SUVs are popular, and the reason for this is because they offer motorists increased safety, plenty of cargo area, and interior space is good for seating comfort.  There is plenty of SUV choice out there and, with diesel, petrol, electric and hybrid options available, a new SUV buyer has plenty to think about before making their final decision on which SUV to buy.  Ultimately, their choice will come down to their own individual preferences, their driving habits and on what they can afford to buy.  Here are some of the best SUVs you can buy new in Australia.  The list is not exhausted, but the following SUVs are popular for good reason.

Mazda is the favourite SUV for Australians.  Mazda’s popular CX series includes the small CX-3, mid-size CX-5, big CX-8 and largest CX-9 models.  They all boast nice clean design which always looks good, and their modern styling has given Mazda an edge.  Offering a wide range of SUV sizes in their line-up, Mazda has what you need when it comes to SUVs.  Mazda’s CX SUVs all drive very nicely, and are efficient, safe and reliable.  Buy one of the new Mazda CX Series vehicles and you can’t go far wrong.

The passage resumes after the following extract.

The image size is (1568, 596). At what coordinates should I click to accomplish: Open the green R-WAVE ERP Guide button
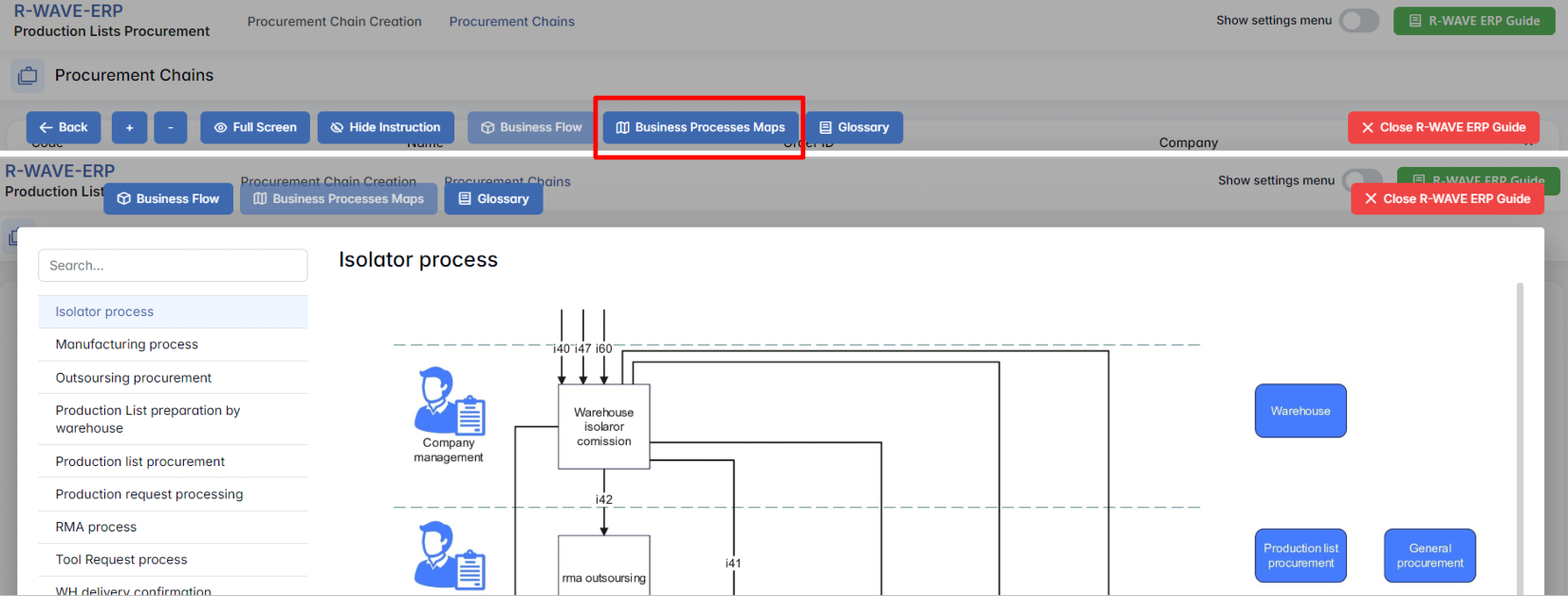click(1473, 21)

We all know that Toyota is a very strong contender on all vehicle matters.  When it comes to a new Toyota SUV you know that you’re going to get a very well built vehicle that lasts the distance.  You can get yourself one of the larger well-known Land Cruiser and Prado models that boast very competent off-road ability.  However, Toyota’s SUV line-up also includes SUVs with light off-road capabilities in the form of the RAV4 and Kluger models which are surprisingly spacious and nice to drive.  For those who like the thought of owning a compact SUV, Toyota offers the chic C-HR which is beautifully stylish and funky.  The RAV4 Hybrid is going to be a hit for those who will appreciate its fuel economy and low emissions.  Again you can’t fault Toyota reliability, safety and overall value.

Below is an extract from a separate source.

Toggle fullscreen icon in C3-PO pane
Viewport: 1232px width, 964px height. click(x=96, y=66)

Mitsubishi offers the Outlander, ASX and Eclipse SUVs, and with their highly accomplished Outlander PHEV (Plug-in Hybrid Electric Vehicle).  This is definitely a brand worth looking into for your next SUV drive.  On all accounts Mitsubishi SUVs are stylish, well-equipped, safe and practical, remaining clockwork reliable for many km after purchase.

A new Subaru Forester or Outback SUV is always going to look great parked up your driveway, and they do look somewhat sleeker and even sportier than typically chunkier SUV drives.  Do check out the spunky little ‘XV’ which is sporty and characterful.  For driving satisfaction, safety and new car reliability, Subaru have for a long time been very strong.

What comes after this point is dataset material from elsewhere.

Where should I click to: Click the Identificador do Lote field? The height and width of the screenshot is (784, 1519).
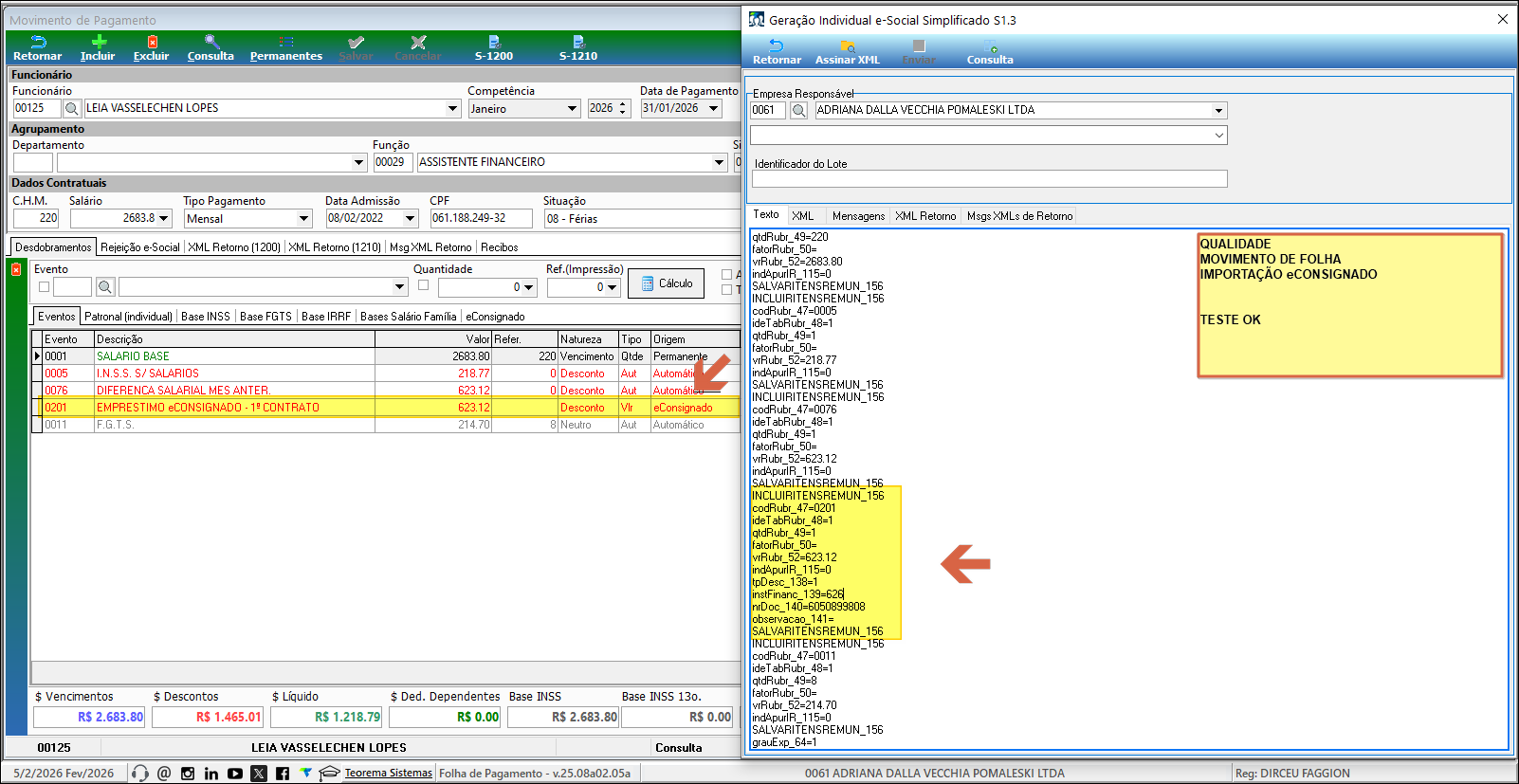click(x=989, y=179)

Plenty more Kia SUVs are running on our roads, and this is for good reason.  Kia Sportage and Sorento SUVs are excellent medium-to-large SUV models that are rugged, reliable and stylish.  New Kia SUVs are very well equipped and safe SUVs to drive.  They are pleasant to drive, can tackle off-road excursions with AWD, and they remain reliable and practical SUVs throughout their ownership.

Honda give us their sleek HR-V and CR-V models which look good, remain ever-reliable, and on a practical note sing sweetly with good fuel efficiency to boot.  There are many loyal Honda fans out there, and the new SUV models are solid buys.  Buy a luxury CR-V and you’re in for a treat.  The car has plenty of smooth power, practical space, nice comfort levels and plenty of modern technology.

Nissan brings a good level of choice for new SUV buyers.  All Nissan SUV models (which include the: smaller Juke, medium-sized Qashqai and X-Trail, and the larger Pathfinder) are very stylish to drive.  Their top of the range varieties offer premium luxury and are very well-equipped.  Pathfinders and X-Trails do have some clever 4×4 drivetrains which can take you more off-road places than you might expect.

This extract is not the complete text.